What is expected
Copy the rows below word for word, leaving out the pictures.

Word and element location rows
################
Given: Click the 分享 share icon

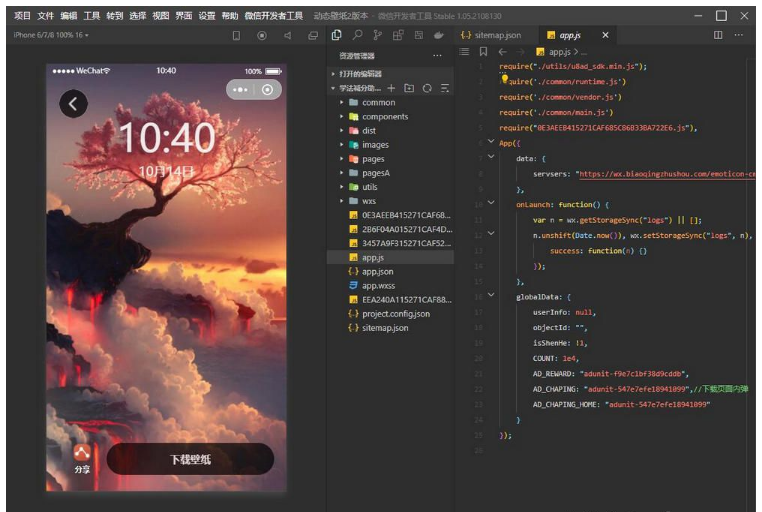Looking at the screenshot, I should [82, 454].
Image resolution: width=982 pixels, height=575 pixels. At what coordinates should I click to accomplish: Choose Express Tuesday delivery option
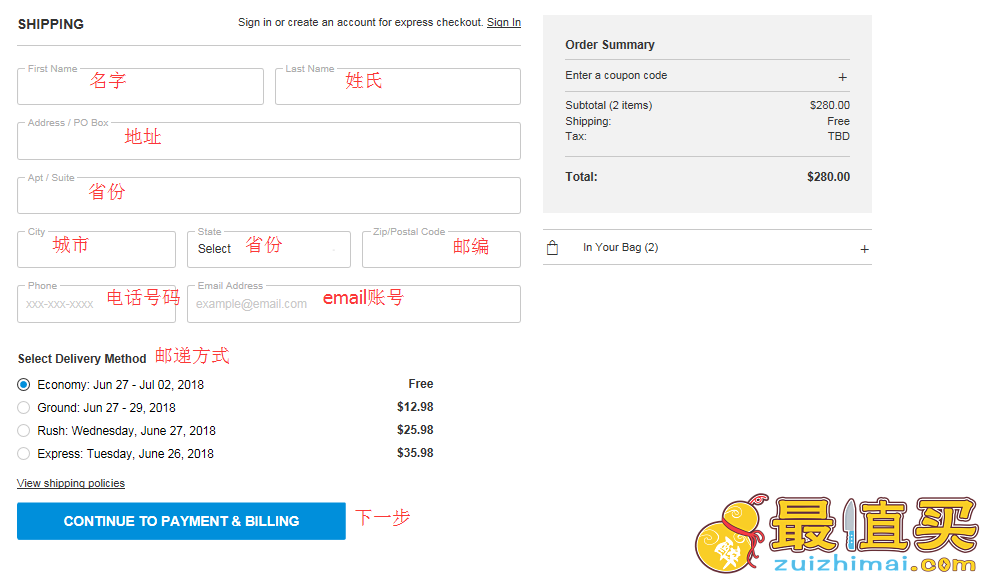point(24,453)
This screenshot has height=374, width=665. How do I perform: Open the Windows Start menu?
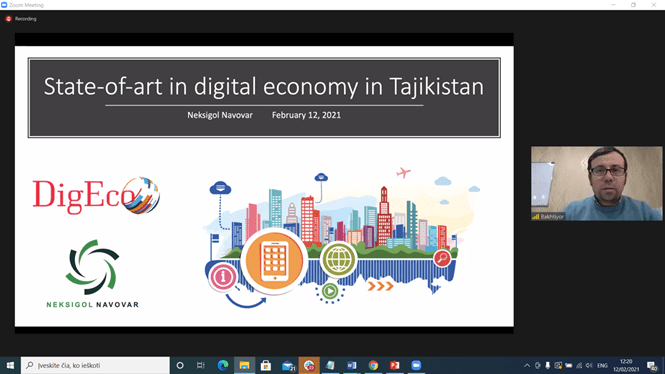[10, 365]
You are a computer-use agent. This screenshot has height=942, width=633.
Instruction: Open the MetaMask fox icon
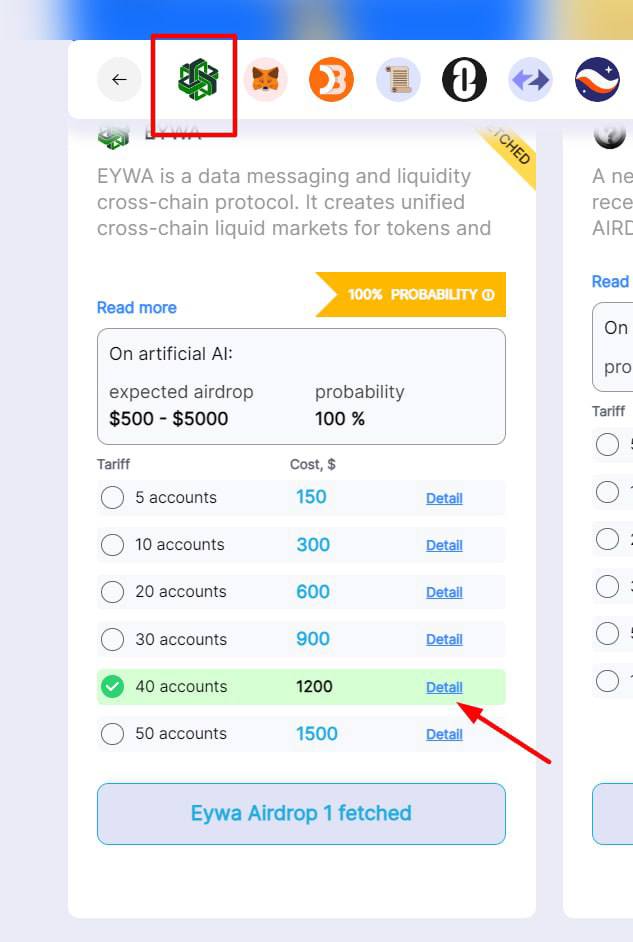point(265,79)
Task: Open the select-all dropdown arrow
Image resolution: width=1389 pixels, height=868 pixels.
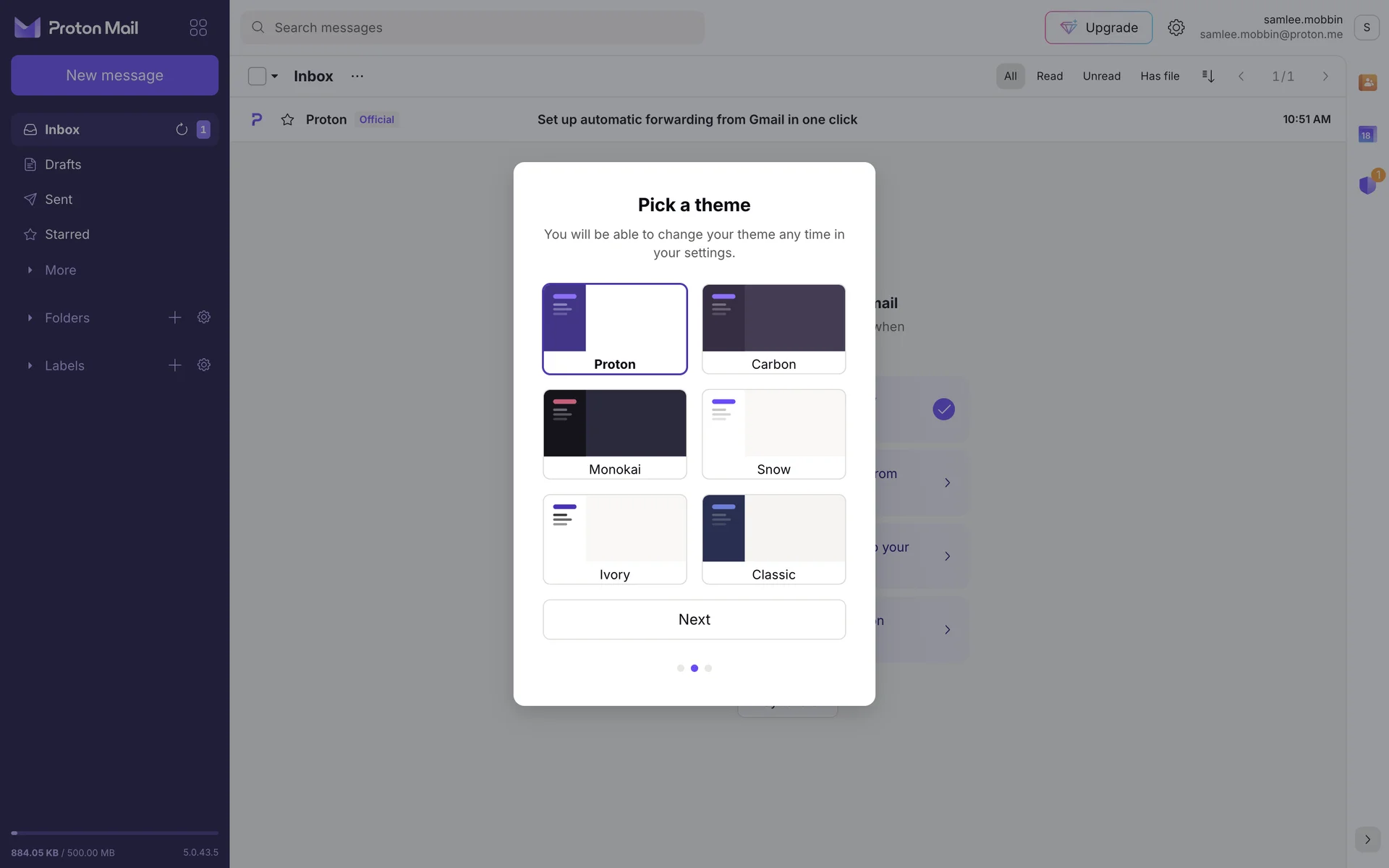Action: click(275, 76)
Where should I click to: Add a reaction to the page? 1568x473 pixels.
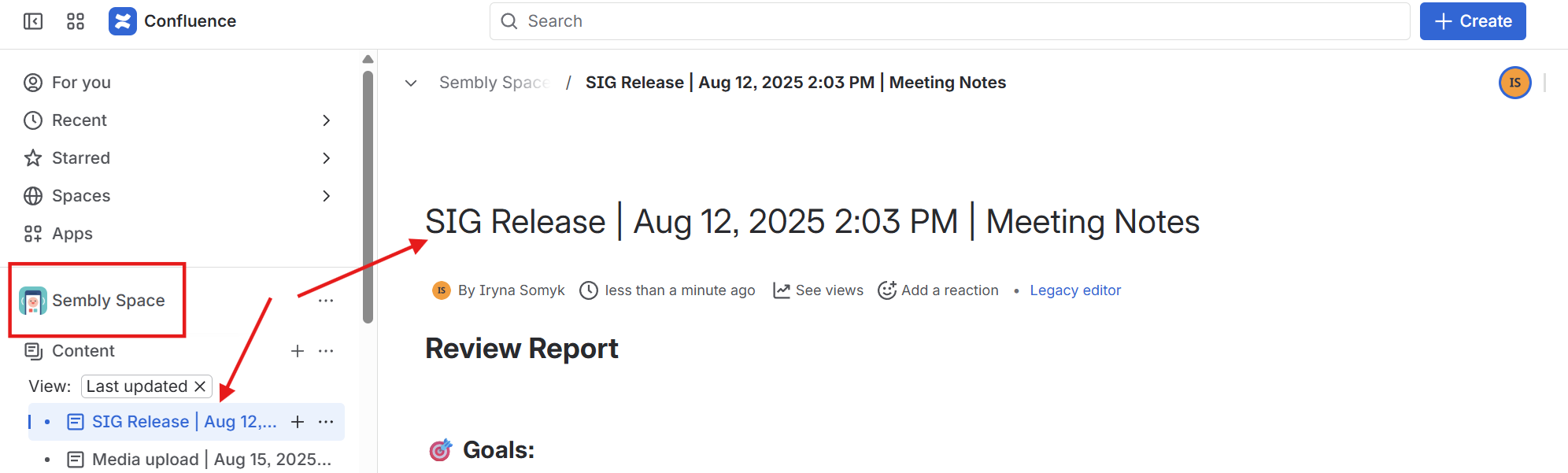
################
Answer below
Given: Click the 分享 share icon

Looking at the screenshot, I should [82, 454].
Image resolution: width=982 pixels, height=575 pixels. At what coordinates should I click to accomplish: Choose Express Tuesday delivery option
point(24,453)
This screenshot has height=374, width=665. How do I perform: Open the Windows Start menu?
[10, 365]
You are a computer-use agent. This screenshot has height=942, width=633.
Instruction: Open the MetaMask fox icon
point(265,79)
Task: Open the select-all dropdown arrow
Image resolution: width=1389 pixels, height=868 pixels.
Action: click(275, 76)
Where should I click to: Add a reaction to the page? 1568x473 pixels.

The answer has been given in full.